TASK TO CARRY OUT –
Return each entry below without any alteration.

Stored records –
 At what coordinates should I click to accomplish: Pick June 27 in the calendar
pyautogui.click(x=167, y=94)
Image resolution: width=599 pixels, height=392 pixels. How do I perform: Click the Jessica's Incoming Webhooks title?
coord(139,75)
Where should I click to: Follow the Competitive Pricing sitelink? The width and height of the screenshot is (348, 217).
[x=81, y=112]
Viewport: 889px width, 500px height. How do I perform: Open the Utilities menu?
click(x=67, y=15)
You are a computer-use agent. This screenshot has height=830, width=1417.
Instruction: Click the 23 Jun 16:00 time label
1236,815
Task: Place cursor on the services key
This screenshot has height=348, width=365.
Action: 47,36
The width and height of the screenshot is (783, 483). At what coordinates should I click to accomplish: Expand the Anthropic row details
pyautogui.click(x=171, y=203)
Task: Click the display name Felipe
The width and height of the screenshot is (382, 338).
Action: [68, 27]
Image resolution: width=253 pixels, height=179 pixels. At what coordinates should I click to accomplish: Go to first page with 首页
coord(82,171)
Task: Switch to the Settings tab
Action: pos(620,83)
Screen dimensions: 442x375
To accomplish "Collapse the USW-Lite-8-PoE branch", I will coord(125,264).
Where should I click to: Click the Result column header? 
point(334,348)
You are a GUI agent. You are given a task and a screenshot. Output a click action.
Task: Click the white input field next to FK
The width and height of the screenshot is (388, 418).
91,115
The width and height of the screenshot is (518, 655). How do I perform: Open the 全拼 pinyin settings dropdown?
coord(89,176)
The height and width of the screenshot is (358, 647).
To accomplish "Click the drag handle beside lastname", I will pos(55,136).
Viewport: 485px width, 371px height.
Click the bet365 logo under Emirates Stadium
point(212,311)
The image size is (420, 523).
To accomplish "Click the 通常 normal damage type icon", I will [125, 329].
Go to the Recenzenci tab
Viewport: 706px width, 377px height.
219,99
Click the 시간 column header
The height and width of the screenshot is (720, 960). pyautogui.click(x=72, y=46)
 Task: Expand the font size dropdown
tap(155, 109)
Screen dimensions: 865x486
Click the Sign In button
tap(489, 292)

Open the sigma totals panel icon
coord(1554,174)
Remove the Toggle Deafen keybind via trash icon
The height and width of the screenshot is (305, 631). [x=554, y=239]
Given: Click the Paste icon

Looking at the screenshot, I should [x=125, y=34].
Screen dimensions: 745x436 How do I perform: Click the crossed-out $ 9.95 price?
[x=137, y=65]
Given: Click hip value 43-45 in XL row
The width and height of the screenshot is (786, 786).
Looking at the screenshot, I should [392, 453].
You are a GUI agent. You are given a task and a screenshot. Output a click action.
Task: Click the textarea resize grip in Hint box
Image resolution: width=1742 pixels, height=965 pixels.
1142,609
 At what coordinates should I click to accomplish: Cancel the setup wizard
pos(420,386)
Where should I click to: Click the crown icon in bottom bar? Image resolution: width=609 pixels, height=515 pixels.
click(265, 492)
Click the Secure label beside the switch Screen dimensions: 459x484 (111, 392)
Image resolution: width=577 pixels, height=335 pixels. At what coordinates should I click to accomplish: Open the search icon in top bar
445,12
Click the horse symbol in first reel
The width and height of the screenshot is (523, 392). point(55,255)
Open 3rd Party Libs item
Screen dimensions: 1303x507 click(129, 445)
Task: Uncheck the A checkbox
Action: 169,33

TASK ANSWER –
 At what coordinates should I click to accomplish: Pick June 27 in the calendar
pyautogui.click(x=167, y=94)
Image resolution: width=599 pixels, height=392 pixels. How do I perform: Click the Jessica's Incoming Webhooks title?
coord(139,75)
Where should I click to: Follow the Competitive Pricing sitelink? The width and height of the screenshot is (348, 217).
[x=81, y=112]
Viewport: 889px width, 500px height. How do I perform: Open the Utilities menu?
click(x=67, y=15)
You are a computer-use agent. This screenshot has height=830, width=1417.
Instruction: Click the 23 Jun 16:00 time label
1236,815
Task: Place cursor on the services key
This screenshot has height=348, width=365.
Action: 47,36
The width and height of the screenshot is (783, 483). At what coordinates should I click to accomplish: Expand the Anthropic row details
pyautogui.click(x=171, y=203)
Task: Click the display name Felipe
The width and height of the screenshot is (382, 338).
Action: [68, 27]
Image resolution: width=253 pixels, height=179 pixels. At what coordinates should I click to accomplish: Go to first page with 首页
coord(82,171)
Task: Switch to the Settings tab
Action: pos(620,83)
Screen dimensions: 442x375
To accomplish "Collapse the USW-Lite-8-PoE branch", I will coord(125,264).
Where should I click to: Click the Result column header? 
point(334,348)
You are a GUI agent. You are given a task and a screenshot. Output a click action.
Task: Click the white input field next to FK
The width and height of the screenshot is (388, 418).
91,115
The width and height of the screenshot is (518, 655). How do I perform: Open the 全拼 pinyin settings dropdown?
coord(89,176)
The height and width of the screenshot is (358, 647).
To accomplish "Click the drag handle beside lastname", I will pos(55,136).
Viewport: 485px width, 371px height.
Click the bet365 logo under Emirates Stadium
point(212,311)
The image size is (420, 523).
To accomplish "Click the 通常 normal damage type icon", I will [125, 329].
Go to the Recenzenci tab
Viewport: 706px width, 377px height.
219,99
Click the 시간 column header
The height and width of the screenshot is (720, 960). pyautogui.click(x=72, y=46)
 Task: Expand the font size dropdown
tap(155, 109)
Screen dimensions: 865x486
Click the Sign In button
tap(489, 292)

Open the sigma totals panel icon
coord(1554,174)
Remove the Toggle Deafen keybind via trash icon
The height and width of the screenshot is (305, 631). [x=554, y=239]
Given: Click the Paste icon

Looking at the screenshot, I should [x=125, y=34].
Screen dimensions: 745x436 How do I perform: Click the crossed-out $ 9.95 price?
[x=137, y=65]
Given: Click hip value 43-45 in XL row
The width and height of the screenshot is (786, 786).
Looking at the screenshot, I should [392, 453].
You are a GUI agent. You are given a task and a screenshot. Output a click action.
Task: Click the textarea resize grip in Hint box
Image resolution: width=1742 pixels, height=965 pixels.
1142,609
 At what coordinates should I click to accomplish: Cancel the setup wizard
pos(420,386)
Where should I click to: Click the crown icon in bottom bar? Image resolution: width=609 pixels, height=515 pixels.
click(265, 492)
Click the Secure label beside the switch Screen dimensions: 459x484 (111, 392)
Image resolution: width=577 pixels, height=335 pixels. At what coordinates should I click to accomplish: Open the search icon in top bar
445,12
Click the horse symbol in first reel
The width and height of the screenshot is (523, 392). point(55,255)
Open 3rd Party Libs item
Screen dimensions: 1303x507 click(129, 445)
Task: Uncheck the A checkbox
Action: 169,33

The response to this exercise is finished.